Nathan did so, watching Sheryl’s face as she met Kaylee. Most women looked intimidated or envious meeting the supermodel-caliber beauty for the first time, but Sheryl simply grinned and remarked on how awful the show was.
“Well,” Kaylee said, “as long as we still have a minute, I should probably excuse myself to call my—”
“You’d better hurry,” Nathan interjected. “I’m not watching this thing by myself.”
She nodded and stepped outside for a better cell connection. Moments later, the lights blinked to signal the second half, and Sheryl and her date disappeared inside the auditorium. Standing in the lobby, Nathan watched them go, wondering whether he’d interrupted his co-worker specifically so she wouldn’t have a chance to say she was calling her husband, who’d had to work tonight.
Had Nathan wanted Sheryl to think he was on a date just because she had been? Of course, Sheryl wouldn’t know how ironic the idea of his dating Kaylee was. Not only was his friend and co-worker very happily married, she was the person who routinely insisted Nathan should date more.
He changed the subject whenever Kaylee brought it up, but she’d made it clear that she thought Nathan distrusted women because of his mom walking out when he was young. Apparently, Kaylee had been exposed to too much Freud one semester in college. The problems Nathan had in relationships had nothing to do with the mother he barely thought about and everything to do with individual circumstance. Sheryl Dayton was a perfect example.
Yes, he was drawn to Sheryl, he was man enough to admit that. But the inconvenient desire he’d felt both times he’d been around her wouldn’t blur his principles. Her employer had boasted his aggressive company goals in numerous interviews, and if Nathan learned of concrete proof that the man’s ambitions had led him to take advantage of a struggling writer without the same corporate legal resources, all of Seattle would read about it.

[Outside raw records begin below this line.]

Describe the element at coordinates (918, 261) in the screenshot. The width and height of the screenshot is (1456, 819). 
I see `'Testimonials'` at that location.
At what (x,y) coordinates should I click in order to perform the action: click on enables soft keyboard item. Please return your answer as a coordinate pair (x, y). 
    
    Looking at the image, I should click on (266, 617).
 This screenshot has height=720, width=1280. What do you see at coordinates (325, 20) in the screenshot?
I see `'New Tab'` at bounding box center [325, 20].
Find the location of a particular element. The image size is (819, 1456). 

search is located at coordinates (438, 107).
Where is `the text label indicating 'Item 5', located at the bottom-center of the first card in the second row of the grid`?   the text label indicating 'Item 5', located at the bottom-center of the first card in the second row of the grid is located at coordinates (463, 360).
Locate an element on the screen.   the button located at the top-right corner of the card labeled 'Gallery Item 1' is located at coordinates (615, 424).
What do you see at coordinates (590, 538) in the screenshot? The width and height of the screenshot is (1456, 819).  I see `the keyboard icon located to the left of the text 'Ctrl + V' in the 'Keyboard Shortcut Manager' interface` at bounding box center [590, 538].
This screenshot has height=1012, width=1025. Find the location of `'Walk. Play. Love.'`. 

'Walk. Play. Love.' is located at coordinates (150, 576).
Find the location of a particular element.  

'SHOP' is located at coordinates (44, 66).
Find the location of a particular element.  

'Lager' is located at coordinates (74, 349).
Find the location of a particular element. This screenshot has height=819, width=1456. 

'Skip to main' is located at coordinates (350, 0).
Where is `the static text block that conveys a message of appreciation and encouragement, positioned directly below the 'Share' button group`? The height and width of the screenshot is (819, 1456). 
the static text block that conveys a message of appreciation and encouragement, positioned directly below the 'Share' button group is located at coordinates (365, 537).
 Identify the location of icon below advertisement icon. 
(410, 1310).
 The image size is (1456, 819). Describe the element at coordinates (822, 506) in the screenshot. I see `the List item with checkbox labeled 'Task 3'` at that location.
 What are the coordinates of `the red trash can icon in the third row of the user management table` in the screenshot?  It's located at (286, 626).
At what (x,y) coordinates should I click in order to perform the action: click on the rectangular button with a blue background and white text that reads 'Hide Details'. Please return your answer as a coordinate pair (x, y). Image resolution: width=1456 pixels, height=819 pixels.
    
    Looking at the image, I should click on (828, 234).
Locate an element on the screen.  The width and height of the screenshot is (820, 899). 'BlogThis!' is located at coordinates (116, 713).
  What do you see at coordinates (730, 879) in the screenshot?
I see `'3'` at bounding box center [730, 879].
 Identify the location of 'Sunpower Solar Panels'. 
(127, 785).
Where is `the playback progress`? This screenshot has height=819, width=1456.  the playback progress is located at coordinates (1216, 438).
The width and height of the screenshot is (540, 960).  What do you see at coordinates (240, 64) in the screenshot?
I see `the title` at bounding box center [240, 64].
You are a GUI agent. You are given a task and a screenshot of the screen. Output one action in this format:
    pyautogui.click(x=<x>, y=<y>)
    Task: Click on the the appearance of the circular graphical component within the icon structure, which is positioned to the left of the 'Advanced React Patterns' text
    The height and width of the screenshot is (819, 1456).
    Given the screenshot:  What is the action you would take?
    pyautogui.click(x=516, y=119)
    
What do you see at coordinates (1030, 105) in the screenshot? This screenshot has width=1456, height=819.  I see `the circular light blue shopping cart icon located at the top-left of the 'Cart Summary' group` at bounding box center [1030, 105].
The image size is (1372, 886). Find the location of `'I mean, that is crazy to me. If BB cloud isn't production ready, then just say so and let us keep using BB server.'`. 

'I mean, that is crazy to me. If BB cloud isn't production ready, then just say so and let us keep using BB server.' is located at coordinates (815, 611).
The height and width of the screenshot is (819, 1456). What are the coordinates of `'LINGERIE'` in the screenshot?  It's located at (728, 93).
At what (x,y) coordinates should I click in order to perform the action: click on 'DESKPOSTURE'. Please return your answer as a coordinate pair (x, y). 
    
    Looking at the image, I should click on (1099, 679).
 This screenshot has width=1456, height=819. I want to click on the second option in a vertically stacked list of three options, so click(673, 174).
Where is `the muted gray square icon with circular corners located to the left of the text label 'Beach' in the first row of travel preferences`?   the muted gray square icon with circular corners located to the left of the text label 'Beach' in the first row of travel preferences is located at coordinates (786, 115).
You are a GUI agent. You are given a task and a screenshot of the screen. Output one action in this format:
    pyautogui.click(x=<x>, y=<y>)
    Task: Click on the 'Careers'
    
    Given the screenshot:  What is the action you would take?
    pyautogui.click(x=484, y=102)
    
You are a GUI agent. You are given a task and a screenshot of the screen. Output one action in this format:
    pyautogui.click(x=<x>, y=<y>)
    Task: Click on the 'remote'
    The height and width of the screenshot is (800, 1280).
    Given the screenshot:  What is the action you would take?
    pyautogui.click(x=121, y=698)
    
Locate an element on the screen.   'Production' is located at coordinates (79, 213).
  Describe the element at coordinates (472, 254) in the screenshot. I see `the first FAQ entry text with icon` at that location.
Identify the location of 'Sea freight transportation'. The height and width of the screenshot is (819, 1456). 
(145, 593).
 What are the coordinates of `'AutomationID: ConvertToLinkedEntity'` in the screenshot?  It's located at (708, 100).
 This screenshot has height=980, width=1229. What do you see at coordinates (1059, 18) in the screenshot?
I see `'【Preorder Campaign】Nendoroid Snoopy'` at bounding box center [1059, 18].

Sheryl wouldn’t like it—wouldn’t like him—but that was just too bad. Nathan’s dad, a dedicated police officer, had spent hours lecturing him on integrity, and Nathan was determined to live up to his late father’s ideals. The very ideals that had eventually broken up his parents’ marriage.
Nathan would simply put Sheryl and his curiosity about which was softer, the velvety concoction she wore or her skin, out of his mind.
Although, he’d feel better about the sensible, uncompromising resolution if he weren’t already thinking about seeing her Tuesday.